-- start Passage provided --

# Need major advice about Weed Killer- please reply



## jcottonl02 (Jun 2, 2009)

Hi everyone

My Dad wants to weed the garden with Levingtons Evergreen Feed and Weed.

It says its safe for pets and children once dry, but then again, children aren't going to eat it.

Is this safe for my rabbits?

He wants to do the weeding today so please reply.

Thanks


----------



## jcottonl02 (Jun 2, 2009)

Okay- Just want to add- I rung the company just now to see if they knew.

I asked them specifically about rabbits.

They said once it is dry, the grass should be totally fine for the rabbits to eat, but if we want to be on the safe side, keep them off it for a few days to ensure it is really thoroughly dried apparently.

Does this sound okay to you guys? You know a lot mre about it than me.

They seemed to know what they were talking about with regard to rabbits though, and their product.


----------



## SOOOSKA (Jun 2, 2009)

I'd be very cautious about putting the bunnies on the grass for at least a week.

Can you not did out the weeds?

Just My Opinion

Susan


----------



## Maureen Las (Jun 2, 2009)

*SOOOSKA wrote: *


> I'd be very cautious about putting the bunnies on the grass for at least a week.
> 
> Can you not did out the weeds?
> 
> ...



I agree;

the company is going to want to sell their product. can you tell us what they treat with
and in the meantime I would keep the rabbits off despite the reassurances


----------



## tonyshuman (Jun 2, 2009)

I agree that after a week or two it should be fine, but I would definitely wait longer than they say. Just waiting until it dries isn't going to be enough. Also, what about sectioning off a small part of the lawn to not be treated so Benji and Pippin can play on that part?

edit: it contains MCPA http://en.wikipedia.org/wiki/MCPA
dicamba http://en.wikipedia.org/wiki/Dicamba
mecoprop-P http://en.wikipedia.org/wiki/Mecoprop http://www.pesticideinfo.org/Detail_Chemical.jsp?Rec_Id=PC35990

The last two sound pretty bad. I'd let at least a few good rainfalls happen before letting your guys play on grass treated with this stuff.


----------



## maherwoman (Jun 2, 2009)

*tonyshuman wrote: *


> Also, what about sectioning off a small part of the lawn to not be treated so Benji and Pippin can play on that part?


I'd say that's a brilliant idea!


----------



## jcottonl02 (Jun 3, 2009)

Thanks so much for your replies.

My Dad was saying to be on the safe side we should wait at least a week, and you guys all say the same so that's really good.

I would do that- section a bit off, but I move their run every day so they get fresh grass and stuff, and also so it doesn't get all pooped up etc.
So while that would be a good idea, after a few days that space gets quite mucky, and the grass is so short and after a while begins to yellow. 


Also- someone said about just weeding it by hand- that would seem an ideal solution, but it is a BIG garden lol, and also it's weed and feed. My dad is using it to get all the weeds off the entire stretch of grass, and to make the grass thicker and lusher. I don't think weeding by hand would help much.


So you guys agree it should be fine, as long as I leave it a week or two, and wait for a few rainfalls? After that they should be fine to go back on it?

Thanks so much for ur replies- I really needed ur advice cos tbh I don't trust manufacturing companies to know (or care) much.


----------

-- end Passage provided --

• [Exercise tasks]:
1 > Quote the weed killer thread word for word, beginning at "edit: it contains" and stopping after "maherwoman (Jun 2, 2009)".
2 > According to the weed killer thread, which three chemicals does the weed and feed product contain?

-- start Recorded information --

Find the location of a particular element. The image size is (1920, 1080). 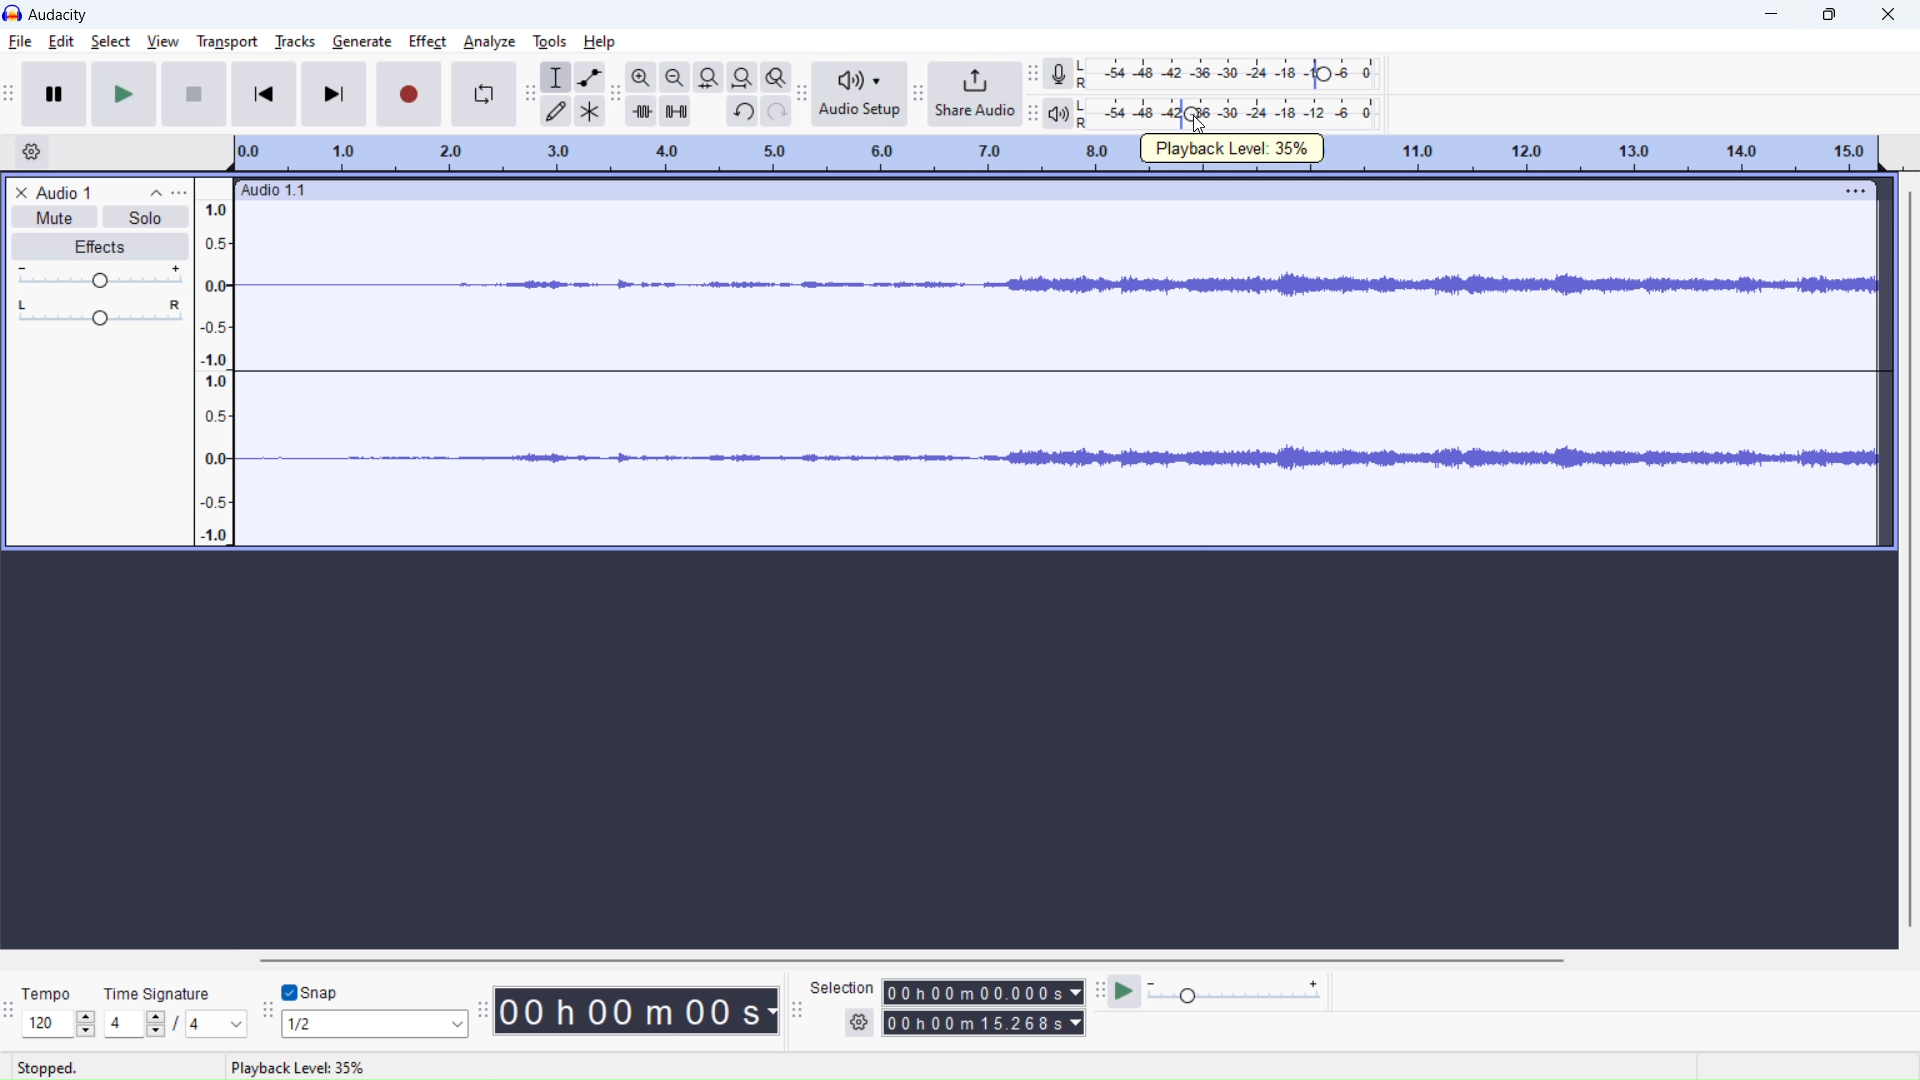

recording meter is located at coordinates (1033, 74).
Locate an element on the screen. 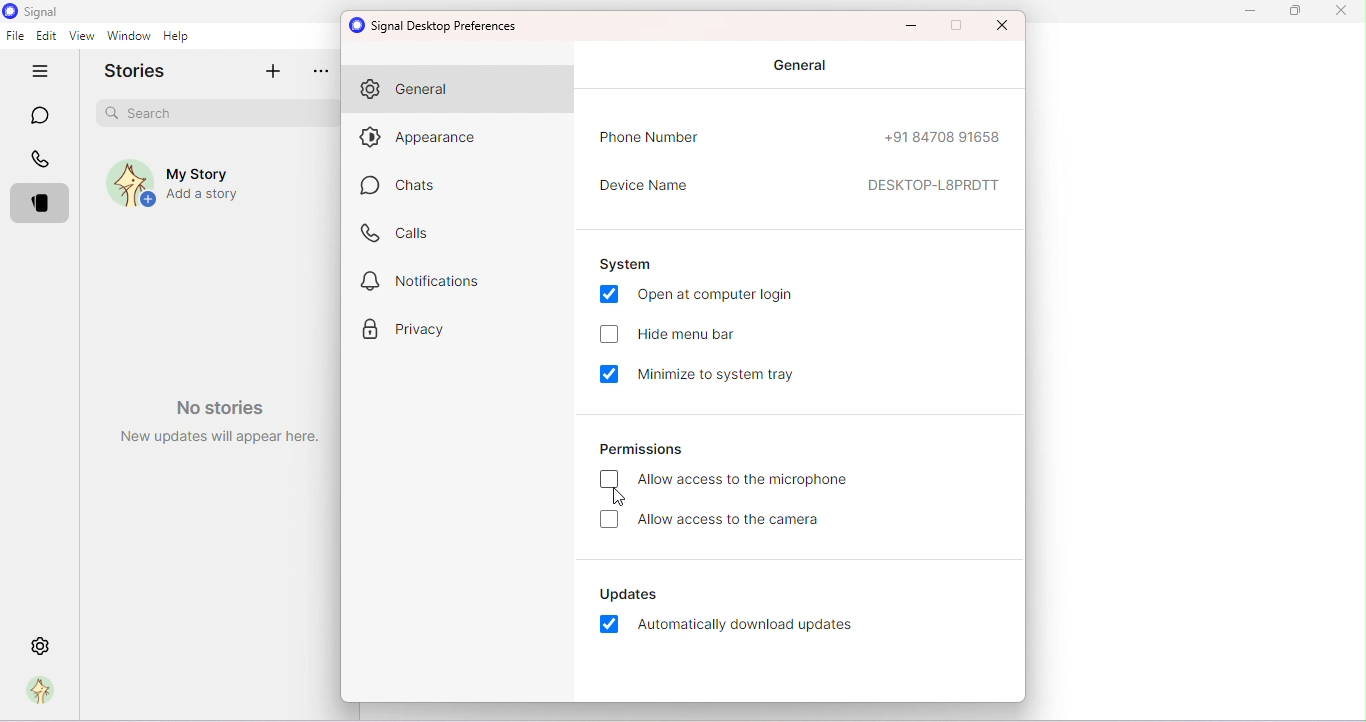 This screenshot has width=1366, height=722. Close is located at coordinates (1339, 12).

-- end Recorded information --

• [Task solutions]:
1 >
edit: it contains MCPA http://en.wikipedia.org/wiki/MCPA
dicamba http://en.wikipedia.org/wiki/Dicamba
mecoprop-P http://en.wikipedia.org/wiki/Mecoprop http://www.pesticideinfo.org/Detail_Chemical.jsp?Rec_Id=PC35990

The last two sound pretty bad. I'd let at least a few good rainfalls happen before letting your guys play on grass treated with this stuff.


----------



## maherwoman (Jun 2, 2009)

2 > MCPA, dicamba, and mecoprop-P.